Daily Archives: August 20, 2013

RIP Elmore Leonard, king of hardboiled crime

Elmore Leonard

Sad news today: Elmore Leonard, author of such crime novels as “Get Shorty” and “Glitz,” has passed away at 87 after recently suffering a stroke.

I won’t pretend to be an expert on Leonard. I’ve read a few of his books – I reviewed his final book published before his death, “Raylan,” in February 2012 – and I appreciated his knack for making his bad guys as interesting as, or more interesting than, his good guys.

I also appreciated Leonard’s nurturing of “Justified,” the FX series based on his short story “Fire in the Hole,” about Raylan Givens, a deputy U.S. marshal working in Kentucky.

As he finds himself up against meth dealers and murderers, Raylan was cool and compelling, especially when dealing with lifelong antagonist Boyd Crowder.

Leonard didn’t have  a lot of love for movie and TV versions of his work, but he liked Graham Yost’s “Justified” and had some kind of synergy going with it, contributing story ideas and writing an episodic novel (the aforementioned “Raylan”) drawn from the same setting.

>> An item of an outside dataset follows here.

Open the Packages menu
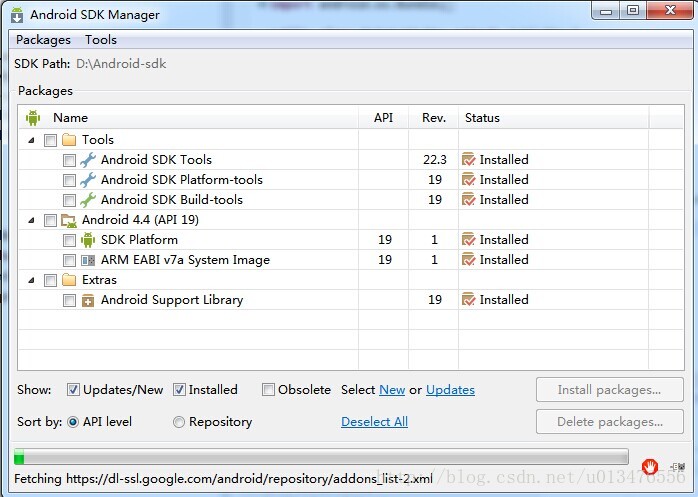 pyautogui.click(x=43, y=40)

We’ll miss you, Mr. Leonard.

‘Longmire” hews closer to Johnson’s books

craig johnson longmire the cold dish

When I wrote about the first season of A&E’s “Longmire” in June 2012, my natural inclination was to compare the books and TV series. I’d been enjoying the books for a couple of years and hoped for the best for the series. The best I could say – I mean that sincerely – was that the show captured the characters and flavor but not the plot integrity of author Craig Johnson’s mysteries, set in a rural Wyoming county.

I noted some differences between the series and the books. The series omitted a few characters – Sheriff Walt Longmire’s predecessor in office,  crusty old retired sheriff Lucian, notably – and added a few, including Lucian’s nephew, ambitious deputy Branch Connally, who wants to unseat Walt in an election.

Missing was the forged-in-Vietnam bond between Walt and pal Henry Standing Bear, leaving the Bear’s motivations sometimes in doubt.

Also absent were a Philadelphia connection – deputy Vic is from there, and it is home to Walt’s daughter Cady’s law practice – and the sense of the mystical and spiritual, as Henry nudges Walt toward a deeper connection with the Native American spirits of the Wyoming countryside. Also absent, to some extent, were the Crow and Cheyenne supporting characters that filled the books.

Maybe the most egregious variation from the books is how the series has dealt with the death of Walt’s wife. In the books, she died before the first story began after a battle with cancer. Martha Longmire likewise died before the TV series began, but it’s implied she died at the hands of a drug dealer in Colorado and Walt (and perhaps Henry) then killed her killer.

longmire logo

I’m glad to say, most of the way into the second season of “Longmire,” that the series has greatly improved.

Sure, star Robert Taylor and supporting cast like Katee Sackhoff were always good. But the second season – perhaps with input from Johnson himself, perhaps from a realization on the part of show creators Hunt Baldwin and John Coveny that Johnson gave them excellent material to work with and they should take advantage of it – has seen the show capture the spirit – and sometimes the letter – of the books.

The first episode of the second season, “Unquiet Mind,” echoed the “prisoners on the loose in mountainous countryside” plot of the seventh book, 2011’s “Hell is Empty.”

The third episode of this season, “Death Came in Like Thunder,” explored the Wyoming Basque community that’s a big part of the books. One of the characters omitted from the TV series is Basque deputy Santiago.

And the second season even returned to two major plotlines of the books: Cady Longmire’s serious injury at the hands of an attacker – although in the books it happens in Philly, where’s she’s practicing law – and deputy Vic’s history on the Philly PD.

The Native American spiritualism that seemed so missing from the first season was greatly felt in the second, climaxing in a scene where Walt – to atone for the killing of his wife’s killer – hooks his chest in “Man Called Horse” style and suffers in the blazing sun.

And although I haven’t seen it yet, I’m told an episode even features the TV series version of Lucian.

I can’t think of a recent TV series that improved so markedly from the first season to the second. I think if you’re a fan of the books, you’ll find more to like than just the character portrayals and tone this season. If you’re not a reader of the books, you’ll find an enjoyable crime drama unfolding on a weekly basis.